He defends against the note on the grounds of duress and counterclaims for the return of the $1,500 and the cancellation of the uncashed $500 check. Who should prevail? Explain.
Frank Berryessa stole funds from his employer, the Eccles Hotel Company. His father, W. S. Berryessa, learned of his son’s trouble and, thinking the amount involved was about $2,000, gave the hotel a promissory note for $2,186 to cover the shortage. In return, the hotel agreed not to publicize the incident or notify the bonding company. (A bonding company is an insurer that is paid a premium for agreeing to reimburse an employer for thefts by an employee.) Before this note became due, however, the hotel discovered that Frank had actually misappropriated $6,865. The hotel then notified its bonding company, Great American Indemnity Company, to collect the entire loss. W. S. Berryessa claims that the agent for Great American told him that unless he paid them $2,000 in cash and signed a note for the remaining $4,865, Frank would be prosecuted. Berryessa agreed, signed the note, and gave the agent a cashier’s check for $1,500 and a personal check for $500. He requested that the agent not cash the personal check for about a month. Subsequently, Great American sued Berryessa on the note. He defends against the note on the grounds of duress and counterclaims for the return of the $1,500 and the cancellation of the uncashed $500 check. Who should prevail? Explain.

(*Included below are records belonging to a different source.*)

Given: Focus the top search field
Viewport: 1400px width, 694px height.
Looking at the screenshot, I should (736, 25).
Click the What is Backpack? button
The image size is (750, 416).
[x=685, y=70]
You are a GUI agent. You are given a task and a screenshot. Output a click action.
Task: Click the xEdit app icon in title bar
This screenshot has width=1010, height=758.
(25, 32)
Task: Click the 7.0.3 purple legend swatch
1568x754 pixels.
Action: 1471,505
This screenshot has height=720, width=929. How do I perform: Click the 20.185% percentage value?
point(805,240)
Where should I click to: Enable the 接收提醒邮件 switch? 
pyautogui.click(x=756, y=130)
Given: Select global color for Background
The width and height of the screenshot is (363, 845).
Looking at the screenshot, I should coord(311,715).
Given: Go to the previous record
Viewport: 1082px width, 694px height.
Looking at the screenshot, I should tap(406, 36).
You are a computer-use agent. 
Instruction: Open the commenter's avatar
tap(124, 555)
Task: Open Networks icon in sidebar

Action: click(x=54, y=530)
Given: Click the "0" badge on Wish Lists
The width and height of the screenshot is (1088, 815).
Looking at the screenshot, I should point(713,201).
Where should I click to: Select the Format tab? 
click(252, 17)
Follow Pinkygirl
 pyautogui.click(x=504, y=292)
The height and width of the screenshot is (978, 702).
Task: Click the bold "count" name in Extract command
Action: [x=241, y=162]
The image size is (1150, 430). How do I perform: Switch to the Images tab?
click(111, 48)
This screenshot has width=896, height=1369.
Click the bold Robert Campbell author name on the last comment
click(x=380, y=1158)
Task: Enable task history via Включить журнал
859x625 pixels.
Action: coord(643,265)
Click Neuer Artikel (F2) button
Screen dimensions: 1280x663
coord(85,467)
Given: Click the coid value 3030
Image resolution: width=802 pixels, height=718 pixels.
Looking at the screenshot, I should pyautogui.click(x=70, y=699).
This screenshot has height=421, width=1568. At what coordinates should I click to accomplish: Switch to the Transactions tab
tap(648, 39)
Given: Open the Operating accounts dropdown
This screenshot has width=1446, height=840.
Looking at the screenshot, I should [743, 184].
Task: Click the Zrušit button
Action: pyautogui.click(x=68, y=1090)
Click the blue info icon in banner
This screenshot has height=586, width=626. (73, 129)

Individual WB's contention is not right because the promissory note of $2,186 was first given to the hotel company to hide the fraud done by the son, which goes against public policy.
Besides that, the demand of the refund of the $1,500 note and to cancel the $500 note by Individual WB is also not correct because both notes were given as a substitute to the previous note of $2,186 without any duress and threat from the insurance company.
Individual WB's claim is not correct because the previous note was provided to the hotel company to hinder the actions of the son, which is illegal.
Individual WB's claim is not correct because, later, two promissory notes were provided to the insurance company since previous substitutes and prosecution were a threat to the son.